> [ФРАГМЕНТ ДОКУМЕНТА]:

Свое прозвище «Грозный» Иван IV получил в народе, и в нем также нет негативного подтекста. В частности, один из крупнейших современных историков, занимавшихся изучением фигуры первого русского царя, Р.Г.Скрынников дает ему весьма точную характеристику: «Перевод «Иван Страшный» или «Иван Ужасный» очевидным образом искажает смысл прозвища. В представлении людей того времени «гроза» символизировала стихию испепеляющую, неотвратимую и блистательную, притом стихию не столько природную, сколько божественную, знак вмешательства небесных сил в жизнь людей» [6, с.462]. В текстах песен прозвище «Грозный» встречается почти такое же число раз, как и само упоминание имени царя, они в большинстве случаев употребляются вместе. Это видно даже из названий песен: уже упоминавшиеся нами «Иван Грозный молится по сыне» и «Неудавшееся покушение на Ивана Грозного», а также «Гнев Ивана Грозного на сына», «Смерть Ивана Грозного», «Иван Грозный под Серпуховым», «Иван Грозный хитростью берет город», «Часовой плачет у гроба Ивана Грозного», «Терские казаки и Иван Грозный» и другие.

Интересно, что во многих песнях Иван IV называется автором песен «белым царем». Так, в песне «Часовой плачет у гроба Ивана Грозного» в уста часового вложены следующие слова:

«Ты восстань-ко, седь, да православной царь,

Православной царь, да царь ты белой наш,

Царь ты белой наш Иван Васильевиць» [3, с.478, №285].

На наш взгляд, «белый царь» может трактоваться в двух значениях. Во-первых, это определение имеет схожие черты с характеристикой «православный», то есть праведный, благочестивый, угодный Богу. Во-вторых, белый цвет в русской символике означает цвет самодержавия и монархии, и, следовательно, «белый царь» значит самодержавный. Весьма любопытная характеристика в контексте долгой и упорной борьбы с боярством и удельно-княжеской властью.

Произведения устного народного творчества наделяют Ивана Грозного такими качествами личности, как справедливость, щедрость, мудрость, хитрость, заботливость.

Наиболее отчетливо справедливость правителя проявляется в песне «Правеж», когда Грозный, проезжая по городу, увидел, как наказывают мужчину, и остановился, чтобы расспросить, в чем тот провинился. Когда царь убедился в невиновности человека, то повелел:

«Ох вы гой еси, бурмистры-целовальнички!

Заплатите ему за каждый удар по пятидесяти рублей,

А за бесчестие заплатите ему пятьсот рублей» [3, с.484, №295].

Справедливость и щедрость монарха нашли свое отражение в песне «Терские казаки и Иван Грозный». Сюжет ее заключается в следующем: казаки просят царя пожаловать их чем-нибудь, в отдельных песнях присутствует упоминание о том, что Грозный теперь стал жаловать только князей да бояр. В результате государь жалует казаков «быстрым Тереком со притоками <…> до синя моря до Каспийского» [3, с.481, №289].

> [ПРЕДСТАВЛЕННЫЕ ДАННЫЕ]:
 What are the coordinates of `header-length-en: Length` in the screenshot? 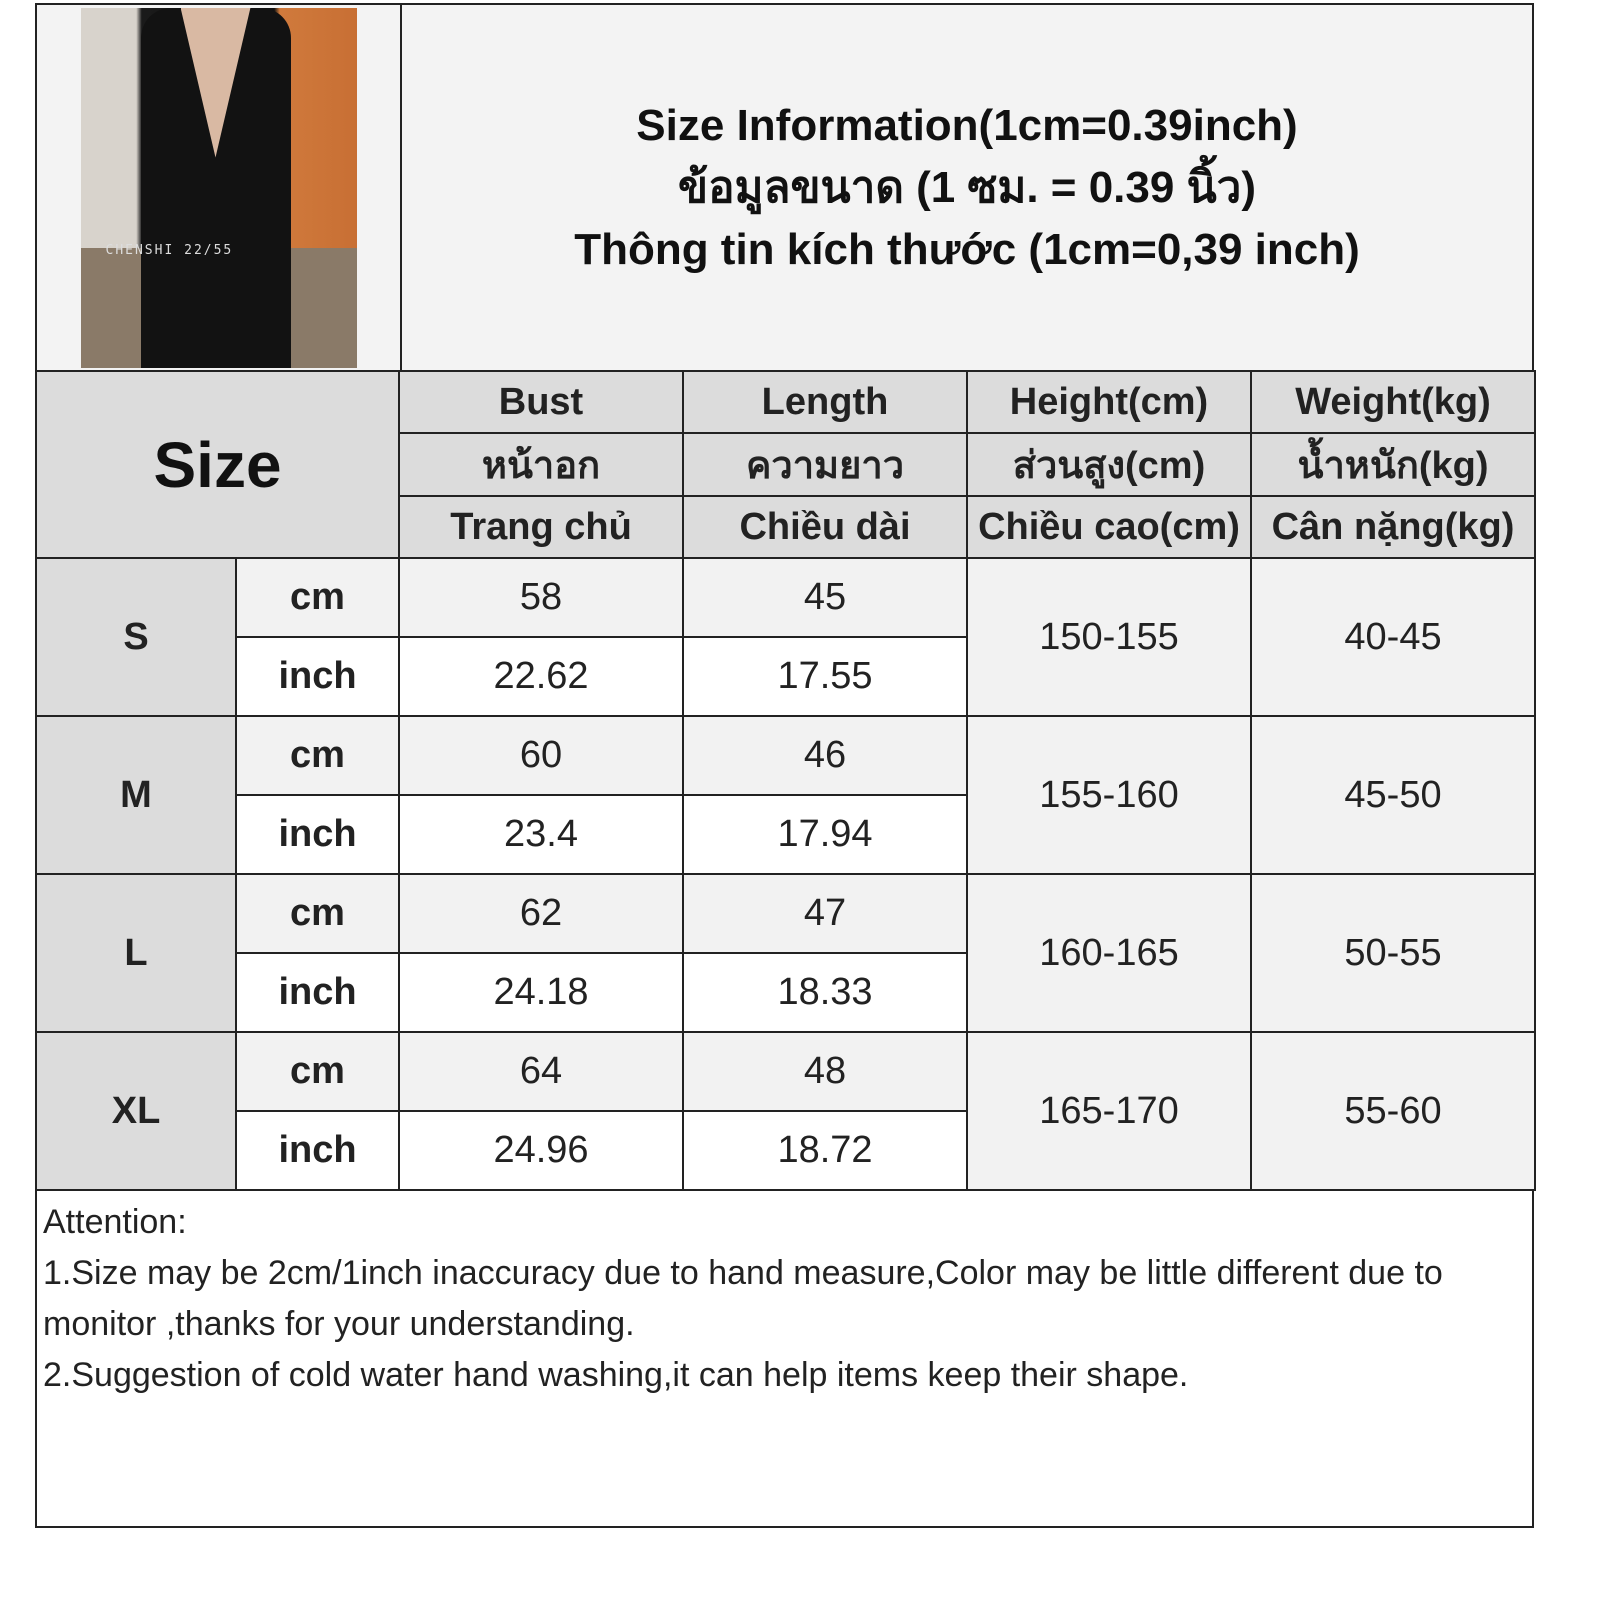 It's located at (825, 402).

> [ЗАДАНИЯ]:
#1 Ответьте на вопросы по фрагменту об Иване Грозном в народных песнях.
(a) Слова какого историка приводятся в тексте, чтобы объяснить смысл прозвища «Грозный»?
(b) Какие два значения выражения «белый царь» названы в тексте?
(c) Сколько рублей за бесчестие велит заплатить царь в песне «Правеж»?
#2 Допишите следующую часть фрагмента об Иване Грозном в народных песнях, начав сразу после его последнего предложения.

> [ОЖИДАЕМЫЕ ОТВЕТЫ]:
#1
(a) Р.Г. Скрынникова.
(b) Первое значение близко к слову «православный»: праведный, благочестивый, угодный Богу. Второе значение — самодержавный, потому что белый цвет в русской символике означает самодержавие и монархию.
(c) Пятьсот рублей.

#2
Кроме всего прочего, крайне позитивное отношение к Ивану Грозному можно проследить в песнях, связанных со смертью царя. Так, в песне «Смерть Ивана Грозного» неизвестный автор скорбит о кончине государя:

«Уж ты, батюшка светел месяц!

Что ты светишь не по-старому,

Не по-старому, не по-прежнему,

Из-за облачка выкатаешься,

Черной тучей закрываешься?

<…> Во гробу-то лежит православный царь,

Православный царь Иван Грозный Васильевич.

В головах у него стоит животворящий крест,

У креста лежит корона его царская,

Во ногах его вострый, грозный меч.

Животворящему кресту всякий молится,

Золотому венцу всякой кланяется,

А на грозен меч взглянет – всяк ужахнется» [3, с.463, №267].

В песне «Часовой плачет у гроба Ивана Грозного» главный герой произведения казак, стоящий на часах, «слезно плачет», говоря:

«Вы подуйте-ка ли вы, уж ветры буйные,

Пошатните-ка ли вы горы высокие,

Пошатните-ка ли вы леса темные,

Разнесите-ка ли вы царскую могилушку,

Отверните-ка ли вы уж вы гробовую доску,

Отдайте-ка ли вы золотую парчу.

Ты встань, восстань, батюшка ты Грозный царь,

Грозный царь да ты Иван Васильевич!» [3, с.474, №280].

Очень показателен момент из песни «Ермак в казачьем кругу», когда в условиях угрозы со стороны царской армии, казачье войско оказывается перед выбором, что делать дальше: ждать, пока придет армия Грозного, или уходить из Камышина в другое место. Ермак призывает собратьев пойти на завоевание Сибири, чтобы потом, совершив военный подвиг, «покориться царю белому православному» и «снести к нему свои повинные головы» [3, с.506, №330]. Это ли не показатель лояльности, то есть преданности, и любви к царю: завоевав Сибирь, «принести ее к ногам» государя, чтобы искупить свою вину. В других редакциях Ермаком предлагается взять Казань.

Однако не прозвали бы Грозного «Грозным», не будь у царя крутого нрава и непростого характера. Иллюстрацией данного тезиса могут служить песни «Смерть царицы» и «Гнев Ивана Грозного на сына». В первой из них, в одних вариантах он в ответ на просьбу детей прийти к умирающей матери «отвечал детоцькам со всей грубости»: «Недосуг мне-ка идти с нею проститисе» [3, с.456, №263], ссылаясь на занятость государственными делами, и идет проститься с женой только с третьего раза. В других вариантах царь приходит сразу, но, услышав ее предсмертное напутствие не жениться на Марье Темрюковне «в проклятой Литве», «розъерился он да россердился» и «убежал-то он от царицы из спальней…» [3, с.459, №264].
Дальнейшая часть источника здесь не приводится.